Rows on where targets appear

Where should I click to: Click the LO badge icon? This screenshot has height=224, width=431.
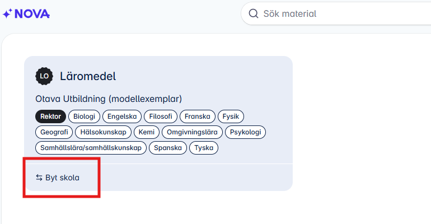click(x=44, y=76)
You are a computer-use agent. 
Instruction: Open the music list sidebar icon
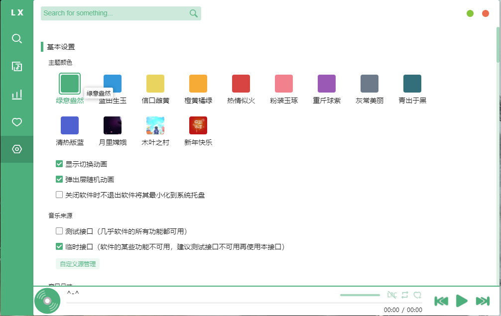click(16, 66)
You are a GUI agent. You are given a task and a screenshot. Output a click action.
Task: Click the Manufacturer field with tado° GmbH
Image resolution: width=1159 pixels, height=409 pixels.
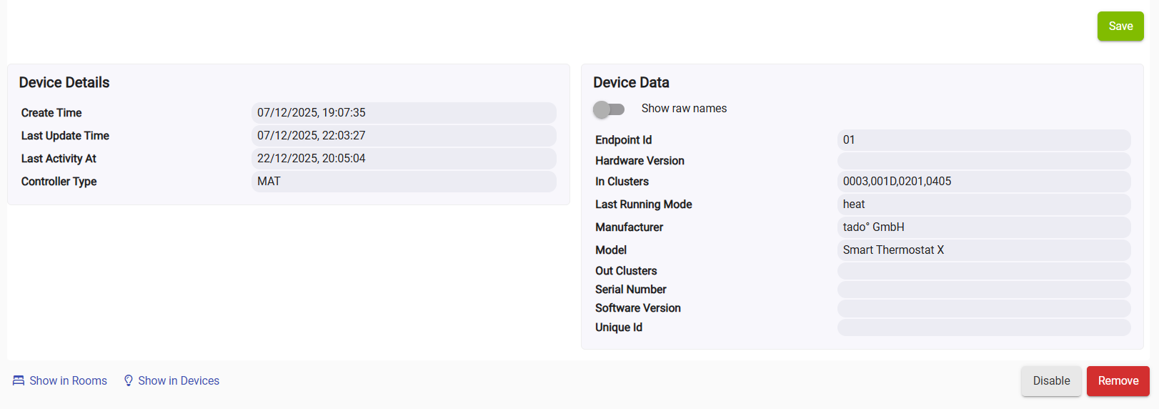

- What is asked -
Which lines in the rows above contain the word "icon"? Pick out each of them and copy it.

- Written answer -
Where should I click to: Click the LO badge icon? This screenshot has height=224, width=431.
Instruction: Open the music list sidebar icon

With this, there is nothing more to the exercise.